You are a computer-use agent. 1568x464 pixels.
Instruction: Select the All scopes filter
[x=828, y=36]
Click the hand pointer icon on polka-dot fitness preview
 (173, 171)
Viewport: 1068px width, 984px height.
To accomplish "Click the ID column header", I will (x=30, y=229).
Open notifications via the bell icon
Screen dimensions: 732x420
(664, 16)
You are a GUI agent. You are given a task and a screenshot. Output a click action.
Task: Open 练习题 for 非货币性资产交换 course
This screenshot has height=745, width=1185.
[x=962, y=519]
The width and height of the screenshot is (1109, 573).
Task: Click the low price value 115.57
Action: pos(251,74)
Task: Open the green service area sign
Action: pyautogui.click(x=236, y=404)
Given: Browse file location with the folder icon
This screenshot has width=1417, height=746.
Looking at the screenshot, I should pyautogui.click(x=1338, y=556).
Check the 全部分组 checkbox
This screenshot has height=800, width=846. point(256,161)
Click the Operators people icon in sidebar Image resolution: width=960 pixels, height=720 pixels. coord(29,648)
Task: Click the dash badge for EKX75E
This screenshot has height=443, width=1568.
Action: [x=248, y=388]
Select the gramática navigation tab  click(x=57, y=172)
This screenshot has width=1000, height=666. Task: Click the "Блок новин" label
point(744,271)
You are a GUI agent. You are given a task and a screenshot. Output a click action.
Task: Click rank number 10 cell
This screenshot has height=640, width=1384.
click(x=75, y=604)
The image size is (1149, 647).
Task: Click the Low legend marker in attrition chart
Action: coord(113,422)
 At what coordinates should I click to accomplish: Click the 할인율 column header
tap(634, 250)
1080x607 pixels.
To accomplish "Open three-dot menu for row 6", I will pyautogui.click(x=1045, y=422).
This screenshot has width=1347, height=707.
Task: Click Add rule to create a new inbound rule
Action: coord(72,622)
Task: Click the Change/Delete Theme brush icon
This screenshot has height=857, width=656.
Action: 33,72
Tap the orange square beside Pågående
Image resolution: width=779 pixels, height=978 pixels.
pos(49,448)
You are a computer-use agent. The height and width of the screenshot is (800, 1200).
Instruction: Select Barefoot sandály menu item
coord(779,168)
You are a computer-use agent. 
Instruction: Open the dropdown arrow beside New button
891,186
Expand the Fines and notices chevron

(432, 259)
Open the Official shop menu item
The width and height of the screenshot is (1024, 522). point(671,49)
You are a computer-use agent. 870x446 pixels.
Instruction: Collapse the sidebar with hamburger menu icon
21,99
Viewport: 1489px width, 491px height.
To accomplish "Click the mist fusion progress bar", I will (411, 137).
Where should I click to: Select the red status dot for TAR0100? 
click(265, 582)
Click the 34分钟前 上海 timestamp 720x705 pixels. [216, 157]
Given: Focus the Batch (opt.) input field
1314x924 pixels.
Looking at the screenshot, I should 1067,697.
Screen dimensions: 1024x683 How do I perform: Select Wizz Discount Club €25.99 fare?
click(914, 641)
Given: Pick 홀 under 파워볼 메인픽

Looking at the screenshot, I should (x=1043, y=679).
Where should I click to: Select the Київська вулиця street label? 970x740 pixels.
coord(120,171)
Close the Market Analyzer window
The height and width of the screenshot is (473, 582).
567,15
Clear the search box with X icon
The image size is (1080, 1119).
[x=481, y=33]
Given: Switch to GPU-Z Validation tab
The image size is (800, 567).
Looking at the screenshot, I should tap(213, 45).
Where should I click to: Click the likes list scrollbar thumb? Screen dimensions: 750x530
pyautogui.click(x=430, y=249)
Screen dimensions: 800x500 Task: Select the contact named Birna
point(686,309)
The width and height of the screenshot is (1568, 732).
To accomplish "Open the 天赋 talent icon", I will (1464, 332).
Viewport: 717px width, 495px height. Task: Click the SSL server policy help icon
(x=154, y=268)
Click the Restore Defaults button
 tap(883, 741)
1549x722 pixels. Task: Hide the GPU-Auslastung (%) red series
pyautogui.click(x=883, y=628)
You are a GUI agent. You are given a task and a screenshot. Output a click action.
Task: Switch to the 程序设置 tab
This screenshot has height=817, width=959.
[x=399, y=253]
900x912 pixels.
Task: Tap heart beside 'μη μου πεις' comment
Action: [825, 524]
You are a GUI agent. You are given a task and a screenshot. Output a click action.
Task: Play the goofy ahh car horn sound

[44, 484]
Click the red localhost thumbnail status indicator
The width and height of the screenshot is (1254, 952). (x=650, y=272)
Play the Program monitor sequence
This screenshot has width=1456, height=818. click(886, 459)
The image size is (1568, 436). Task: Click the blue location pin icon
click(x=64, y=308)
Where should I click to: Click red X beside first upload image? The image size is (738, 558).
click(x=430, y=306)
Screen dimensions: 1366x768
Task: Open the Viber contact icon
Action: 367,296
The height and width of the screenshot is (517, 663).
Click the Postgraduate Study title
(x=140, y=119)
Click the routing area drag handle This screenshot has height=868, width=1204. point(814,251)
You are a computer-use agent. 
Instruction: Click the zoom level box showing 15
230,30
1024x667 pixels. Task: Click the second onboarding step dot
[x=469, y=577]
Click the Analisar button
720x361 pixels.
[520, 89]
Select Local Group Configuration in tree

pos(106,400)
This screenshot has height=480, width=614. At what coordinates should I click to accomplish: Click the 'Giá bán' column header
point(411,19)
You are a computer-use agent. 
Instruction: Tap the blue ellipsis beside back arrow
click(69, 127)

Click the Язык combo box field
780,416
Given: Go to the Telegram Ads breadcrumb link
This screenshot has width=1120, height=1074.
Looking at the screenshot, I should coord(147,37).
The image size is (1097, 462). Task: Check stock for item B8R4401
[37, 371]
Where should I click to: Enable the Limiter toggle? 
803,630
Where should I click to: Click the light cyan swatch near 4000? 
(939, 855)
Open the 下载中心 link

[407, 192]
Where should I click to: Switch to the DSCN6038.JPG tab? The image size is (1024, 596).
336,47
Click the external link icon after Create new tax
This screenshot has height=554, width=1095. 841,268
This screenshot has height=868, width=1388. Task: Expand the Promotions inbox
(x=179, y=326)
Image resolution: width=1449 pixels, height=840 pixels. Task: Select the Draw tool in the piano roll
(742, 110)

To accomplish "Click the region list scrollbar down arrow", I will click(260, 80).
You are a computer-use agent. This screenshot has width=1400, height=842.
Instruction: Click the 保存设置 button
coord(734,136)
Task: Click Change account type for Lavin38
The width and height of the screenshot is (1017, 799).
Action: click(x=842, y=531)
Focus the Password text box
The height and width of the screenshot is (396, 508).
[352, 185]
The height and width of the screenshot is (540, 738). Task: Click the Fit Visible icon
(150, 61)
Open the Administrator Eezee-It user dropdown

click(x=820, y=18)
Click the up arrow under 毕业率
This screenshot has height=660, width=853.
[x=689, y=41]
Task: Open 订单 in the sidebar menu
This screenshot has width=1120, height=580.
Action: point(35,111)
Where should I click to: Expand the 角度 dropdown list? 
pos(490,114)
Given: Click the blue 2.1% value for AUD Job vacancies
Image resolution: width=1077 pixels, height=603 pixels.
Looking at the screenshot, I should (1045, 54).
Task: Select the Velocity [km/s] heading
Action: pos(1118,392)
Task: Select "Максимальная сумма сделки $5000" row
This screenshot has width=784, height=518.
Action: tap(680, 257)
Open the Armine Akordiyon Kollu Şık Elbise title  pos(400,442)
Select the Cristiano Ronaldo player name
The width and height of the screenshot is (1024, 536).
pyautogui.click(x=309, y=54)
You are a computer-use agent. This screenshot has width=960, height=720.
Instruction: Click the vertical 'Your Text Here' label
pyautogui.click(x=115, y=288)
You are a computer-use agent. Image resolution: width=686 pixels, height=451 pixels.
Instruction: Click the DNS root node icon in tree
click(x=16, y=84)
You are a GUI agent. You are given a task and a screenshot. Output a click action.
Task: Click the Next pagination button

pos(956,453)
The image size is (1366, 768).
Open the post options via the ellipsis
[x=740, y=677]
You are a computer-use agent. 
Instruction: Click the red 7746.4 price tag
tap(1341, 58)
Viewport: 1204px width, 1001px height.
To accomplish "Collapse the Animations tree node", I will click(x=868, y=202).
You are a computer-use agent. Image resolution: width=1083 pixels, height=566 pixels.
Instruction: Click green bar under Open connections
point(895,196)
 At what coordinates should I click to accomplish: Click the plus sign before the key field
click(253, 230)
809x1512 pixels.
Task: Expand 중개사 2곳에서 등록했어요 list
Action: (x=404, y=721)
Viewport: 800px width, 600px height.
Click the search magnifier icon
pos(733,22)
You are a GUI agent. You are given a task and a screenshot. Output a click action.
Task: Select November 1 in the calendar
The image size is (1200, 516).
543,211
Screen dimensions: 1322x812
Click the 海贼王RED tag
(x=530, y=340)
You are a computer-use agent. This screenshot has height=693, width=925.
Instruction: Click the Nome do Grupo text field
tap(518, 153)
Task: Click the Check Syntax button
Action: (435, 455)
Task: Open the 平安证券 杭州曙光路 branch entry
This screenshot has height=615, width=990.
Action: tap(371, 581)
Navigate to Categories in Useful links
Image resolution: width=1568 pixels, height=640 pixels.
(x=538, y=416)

===

> [Work order] Write out exactly the lines between the start of the entries and the line containing "Task: Open 练习题 for 非货币性资产交换 course", including that line and the first one.

> [The answer]
You are a computer-use agent. 1568x464 pixels.
Instruction: Select the All scopes filter
[x=828, y=36]
Click the hand pointer icon on polka-dot fitness preview
 (173, 171)
Viewport: 1068px width, 984px height.
To accomplish "Click the ID column header", I will (x=30, y=229).
Open notifications via the bell icon
Screen dimensions: 732x420
(664, 16)
You are a GUI agent. You are given a task and a screenshot. Output a click action.
Task: Open 练习题 for 非货币性资产交换 course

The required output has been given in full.